The implementation consequence: the content stream reader must operate on a logical `ContentStreamReader` abstraction that owns an iterator over `(stream_index, byte_offset, byte)` tuples rather than a flat `&[u8]`. The newline injection happens at the seam between streams, not in the stored data.
---
## 3. Resources Dictionary Resolution
Every named resource referenced in a content stream — fonts, XObjects, color spaces, etc. — is resolved through a `/Resources` dictionary. The lookup path follows the page tree (PDF 1.7 §7.7.3.4):
1. Check the page dictionary's own `/Resources`.
2. If absent or the name is not found there, walk up through parent `/Pages` nodes in order, checking each `/Resources` entry.
3. The **first** definition found wins — page-level overrides parent-level.

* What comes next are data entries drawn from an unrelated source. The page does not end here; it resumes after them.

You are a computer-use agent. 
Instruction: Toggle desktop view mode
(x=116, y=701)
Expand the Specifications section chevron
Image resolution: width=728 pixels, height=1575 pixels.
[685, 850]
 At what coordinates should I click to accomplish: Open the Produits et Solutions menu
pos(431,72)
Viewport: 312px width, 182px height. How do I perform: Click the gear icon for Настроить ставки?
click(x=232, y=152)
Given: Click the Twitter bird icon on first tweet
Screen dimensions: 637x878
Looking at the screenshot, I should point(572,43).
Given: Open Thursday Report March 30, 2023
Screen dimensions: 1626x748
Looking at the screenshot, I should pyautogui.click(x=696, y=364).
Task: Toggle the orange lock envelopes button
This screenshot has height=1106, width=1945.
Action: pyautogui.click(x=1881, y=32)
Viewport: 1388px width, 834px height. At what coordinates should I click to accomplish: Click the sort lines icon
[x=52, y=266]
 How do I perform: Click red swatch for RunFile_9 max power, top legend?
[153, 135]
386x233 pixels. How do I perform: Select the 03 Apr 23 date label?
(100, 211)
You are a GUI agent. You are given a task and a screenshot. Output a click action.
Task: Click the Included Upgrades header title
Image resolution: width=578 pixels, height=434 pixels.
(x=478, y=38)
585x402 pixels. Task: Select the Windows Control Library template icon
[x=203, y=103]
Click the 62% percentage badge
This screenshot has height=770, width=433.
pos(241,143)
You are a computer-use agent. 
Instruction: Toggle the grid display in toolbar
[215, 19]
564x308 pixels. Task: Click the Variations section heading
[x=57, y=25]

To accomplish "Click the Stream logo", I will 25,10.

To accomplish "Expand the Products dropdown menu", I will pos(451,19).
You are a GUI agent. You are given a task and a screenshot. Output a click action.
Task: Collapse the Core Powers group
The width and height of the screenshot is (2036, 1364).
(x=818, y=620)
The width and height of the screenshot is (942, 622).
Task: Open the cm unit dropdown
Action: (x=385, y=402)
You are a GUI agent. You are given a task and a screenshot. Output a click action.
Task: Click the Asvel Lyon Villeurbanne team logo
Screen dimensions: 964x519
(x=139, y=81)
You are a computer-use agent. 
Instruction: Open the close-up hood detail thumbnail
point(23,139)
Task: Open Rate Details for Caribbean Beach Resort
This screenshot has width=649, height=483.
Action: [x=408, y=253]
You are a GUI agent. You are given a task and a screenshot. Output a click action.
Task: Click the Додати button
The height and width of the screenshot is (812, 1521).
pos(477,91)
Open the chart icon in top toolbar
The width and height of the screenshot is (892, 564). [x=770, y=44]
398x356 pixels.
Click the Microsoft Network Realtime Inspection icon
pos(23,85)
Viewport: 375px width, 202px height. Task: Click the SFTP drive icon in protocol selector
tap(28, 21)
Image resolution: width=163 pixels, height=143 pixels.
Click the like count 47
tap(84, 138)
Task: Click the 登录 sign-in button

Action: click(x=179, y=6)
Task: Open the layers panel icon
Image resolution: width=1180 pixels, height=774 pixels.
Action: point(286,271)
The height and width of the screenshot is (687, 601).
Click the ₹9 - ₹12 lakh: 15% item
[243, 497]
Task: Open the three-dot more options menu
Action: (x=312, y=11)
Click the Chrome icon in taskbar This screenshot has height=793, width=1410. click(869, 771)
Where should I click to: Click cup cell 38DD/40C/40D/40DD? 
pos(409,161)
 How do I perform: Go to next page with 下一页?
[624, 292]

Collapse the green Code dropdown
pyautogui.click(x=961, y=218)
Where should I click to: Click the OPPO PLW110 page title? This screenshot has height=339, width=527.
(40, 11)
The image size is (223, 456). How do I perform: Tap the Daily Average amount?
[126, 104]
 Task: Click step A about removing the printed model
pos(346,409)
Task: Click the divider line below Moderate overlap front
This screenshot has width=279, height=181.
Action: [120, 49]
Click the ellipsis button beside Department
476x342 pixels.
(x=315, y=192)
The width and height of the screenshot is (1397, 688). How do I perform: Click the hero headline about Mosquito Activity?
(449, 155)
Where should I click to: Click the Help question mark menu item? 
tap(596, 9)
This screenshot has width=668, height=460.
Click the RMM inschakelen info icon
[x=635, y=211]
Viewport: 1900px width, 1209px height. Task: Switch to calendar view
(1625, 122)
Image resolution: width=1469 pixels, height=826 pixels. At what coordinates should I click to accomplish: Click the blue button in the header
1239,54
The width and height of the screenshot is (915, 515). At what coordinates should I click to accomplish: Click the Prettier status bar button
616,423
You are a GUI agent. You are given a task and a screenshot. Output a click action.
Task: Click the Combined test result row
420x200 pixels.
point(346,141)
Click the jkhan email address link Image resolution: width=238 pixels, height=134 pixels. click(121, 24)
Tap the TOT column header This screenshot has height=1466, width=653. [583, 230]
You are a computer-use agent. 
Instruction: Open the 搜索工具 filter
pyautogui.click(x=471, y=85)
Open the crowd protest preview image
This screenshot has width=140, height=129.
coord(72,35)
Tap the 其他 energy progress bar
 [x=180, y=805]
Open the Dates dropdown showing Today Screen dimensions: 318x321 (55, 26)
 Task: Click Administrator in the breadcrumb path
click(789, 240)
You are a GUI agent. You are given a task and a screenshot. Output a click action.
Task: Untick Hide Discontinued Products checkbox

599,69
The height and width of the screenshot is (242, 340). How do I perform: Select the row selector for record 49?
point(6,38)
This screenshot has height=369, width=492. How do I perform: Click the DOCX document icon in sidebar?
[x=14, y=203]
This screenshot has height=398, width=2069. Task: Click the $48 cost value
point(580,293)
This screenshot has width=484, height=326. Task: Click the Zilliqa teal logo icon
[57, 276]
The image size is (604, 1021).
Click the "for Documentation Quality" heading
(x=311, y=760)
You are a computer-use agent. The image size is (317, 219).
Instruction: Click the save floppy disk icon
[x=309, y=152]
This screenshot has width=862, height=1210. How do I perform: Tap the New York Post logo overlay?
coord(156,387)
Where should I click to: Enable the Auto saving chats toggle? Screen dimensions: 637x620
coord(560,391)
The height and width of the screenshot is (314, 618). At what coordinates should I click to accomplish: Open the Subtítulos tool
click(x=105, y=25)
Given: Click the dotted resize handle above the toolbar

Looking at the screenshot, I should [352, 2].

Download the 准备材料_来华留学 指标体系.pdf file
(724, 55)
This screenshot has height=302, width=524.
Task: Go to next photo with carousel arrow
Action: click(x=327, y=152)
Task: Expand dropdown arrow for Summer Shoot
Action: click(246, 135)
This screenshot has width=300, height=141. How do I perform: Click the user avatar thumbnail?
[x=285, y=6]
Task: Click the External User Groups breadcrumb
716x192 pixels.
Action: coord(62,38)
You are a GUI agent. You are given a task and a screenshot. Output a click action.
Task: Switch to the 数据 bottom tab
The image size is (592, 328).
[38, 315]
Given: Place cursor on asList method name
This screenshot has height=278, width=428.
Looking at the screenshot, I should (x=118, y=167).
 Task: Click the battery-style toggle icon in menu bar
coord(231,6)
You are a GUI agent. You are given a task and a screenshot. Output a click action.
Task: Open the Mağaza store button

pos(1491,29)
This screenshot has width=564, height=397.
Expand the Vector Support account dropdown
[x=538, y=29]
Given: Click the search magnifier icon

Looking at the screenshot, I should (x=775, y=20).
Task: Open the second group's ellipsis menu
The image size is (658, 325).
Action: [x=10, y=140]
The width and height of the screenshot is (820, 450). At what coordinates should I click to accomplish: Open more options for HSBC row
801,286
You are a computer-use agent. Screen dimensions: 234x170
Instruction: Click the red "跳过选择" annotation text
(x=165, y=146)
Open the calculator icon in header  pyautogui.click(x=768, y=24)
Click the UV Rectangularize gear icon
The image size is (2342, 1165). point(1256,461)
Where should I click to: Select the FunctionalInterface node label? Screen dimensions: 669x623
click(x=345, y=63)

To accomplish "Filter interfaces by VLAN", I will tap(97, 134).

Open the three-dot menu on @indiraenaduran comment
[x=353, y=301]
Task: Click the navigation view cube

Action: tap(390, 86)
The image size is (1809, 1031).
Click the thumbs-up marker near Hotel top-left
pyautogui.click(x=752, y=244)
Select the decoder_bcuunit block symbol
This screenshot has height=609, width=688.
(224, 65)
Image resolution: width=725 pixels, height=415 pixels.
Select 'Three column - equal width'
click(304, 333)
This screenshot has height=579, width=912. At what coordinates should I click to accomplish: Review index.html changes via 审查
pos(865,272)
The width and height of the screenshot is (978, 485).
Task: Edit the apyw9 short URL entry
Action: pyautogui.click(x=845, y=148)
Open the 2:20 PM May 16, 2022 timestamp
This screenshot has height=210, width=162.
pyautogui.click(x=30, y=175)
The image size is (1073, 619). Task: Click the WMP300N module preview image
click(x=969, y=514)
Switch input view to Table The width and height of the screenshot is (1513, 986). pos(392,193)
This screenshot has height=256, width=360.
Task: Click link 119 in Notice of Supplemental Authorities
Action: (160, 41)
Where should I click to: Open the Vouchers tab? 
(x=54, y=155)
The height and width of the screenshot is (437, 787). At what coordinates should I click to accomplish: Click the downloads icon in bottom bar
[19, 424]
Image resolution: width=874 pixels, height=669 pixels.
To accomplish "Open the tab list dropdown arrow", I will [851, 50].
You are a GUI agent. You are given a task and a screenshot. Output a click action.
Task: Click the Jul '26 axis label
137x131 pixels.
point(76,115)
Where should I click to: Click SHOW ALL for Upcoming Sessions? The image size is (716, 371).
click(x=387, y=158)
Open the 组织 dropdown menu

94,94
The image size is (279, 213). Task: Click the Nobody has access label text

Some generators omit per-page `/Resources` entirely and rely on the root `/Pages` node's `/Resources`. This is permitted by the spec and must be handled. A correct implementation resolves the inherited resource dictionary chain at page load time, before processing any content stream, and caches the result as a merged view (do not re-walk the tree on every resource lookup).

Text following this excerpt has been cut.